A couple of weeks ago I tuned my analogue FM VHF transceiver to BBC Radio 4 to listen to Helen Czerski talking about the science of bubbles.
Bubbles are the interface between liquids and gasses. Bubble scientists study the mechanics and mathematics of the liquid to gas transition. Bubbles in the ocean clean the air that we breathe. Bubbles in champagne cheer us up at Christmas.
In telecommunications, transitions are termed as as transforms, the mathematical constructs that enable us to move between the analogue and digital world, from sine waves to square waves and back again.
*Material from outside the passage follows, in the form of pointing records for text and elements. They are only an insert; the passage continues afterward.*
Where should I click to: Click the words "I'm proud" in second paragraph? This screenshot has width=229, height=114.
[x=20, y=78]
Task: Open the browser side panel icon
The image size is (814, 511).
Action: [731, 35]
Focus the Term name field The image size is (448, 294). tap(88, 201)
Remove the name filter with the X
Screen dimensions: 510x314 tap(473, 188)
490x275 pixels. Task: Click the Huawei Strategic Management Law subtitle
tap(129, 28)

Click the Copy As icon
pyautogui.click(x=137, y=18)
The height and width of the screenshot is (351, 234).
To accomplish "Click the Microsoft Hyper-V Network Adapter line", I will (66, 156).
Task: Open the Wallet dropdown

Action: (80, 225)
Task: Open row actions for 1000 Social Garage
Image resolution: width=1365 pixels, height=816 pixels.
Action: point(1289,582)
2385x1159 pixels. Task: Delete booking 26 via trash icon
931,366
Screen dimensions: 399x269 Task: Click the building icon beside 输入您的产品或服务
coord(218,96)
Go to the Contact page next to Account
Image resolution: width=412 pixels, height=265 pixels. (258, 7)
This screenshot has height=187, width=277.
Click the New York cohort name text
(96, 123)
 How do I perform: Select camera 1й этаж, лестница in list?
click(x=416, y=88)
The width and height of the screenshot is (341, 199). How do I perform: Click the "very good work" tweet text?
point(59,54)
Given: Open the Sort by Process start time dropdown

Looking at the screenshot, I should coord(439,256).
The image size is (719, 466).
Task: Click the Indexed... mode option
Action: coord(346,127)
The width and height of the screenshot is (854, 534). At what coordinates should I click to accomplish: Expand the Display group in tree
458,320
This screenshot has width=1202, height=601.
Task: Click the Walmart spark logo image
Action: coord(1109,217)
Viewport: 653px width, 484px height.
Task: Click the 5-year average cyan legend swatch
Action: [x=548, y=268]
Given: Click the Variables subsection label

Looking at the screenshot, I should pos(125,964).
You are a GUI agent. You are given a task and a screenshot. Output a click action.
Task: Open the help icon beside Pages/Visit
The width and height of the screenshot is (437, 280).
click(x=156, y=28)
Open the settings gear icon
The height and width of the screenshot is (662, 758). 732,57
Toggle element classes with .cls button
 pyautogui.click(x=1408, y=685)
People are an important part of this process. In 1792, in the heat of the French Revolution, a bag of gold rescued Joseph Fourier from the guillotine. The result was the Fourier Transform without which we would be unable to move between the domains of frequency and time.
In 1870, Jacques Hadamard and his family, caught in the Prussian siege of Paris, survived by eating animals from the Zoo, elephant trunk for breakfast being one of the options. The result was the Hadamard transform which allowed us to understand and eventually tame the square wave.
Telecommunications as we know it today would not exist without clever mathematicians. Andrew Viterbi’s eponymous Viterbi decoder unlocked the processing gain from convolutional coding (coding with memory). More recently Erdal Arikan’s work on Polar Codes, parallel codes that separate noise from information by iteration have taken us closer to the theoretical noise limits described so elegantly by Claude Shannon. Mr Viterbi went on to co-found Linkabit which then became Qualcomm. He is now a wealthy man. Mr Arikan received a medal, a pat on the back and an extra portion of noodles from his Chinese employer.
Given the time of year, it seems appropriate to raise a glass of bubbly liquid and say cheers to bubble scientists and all those clever people who help us to understand how the world works and perhaps raise a toast to capitalism as well.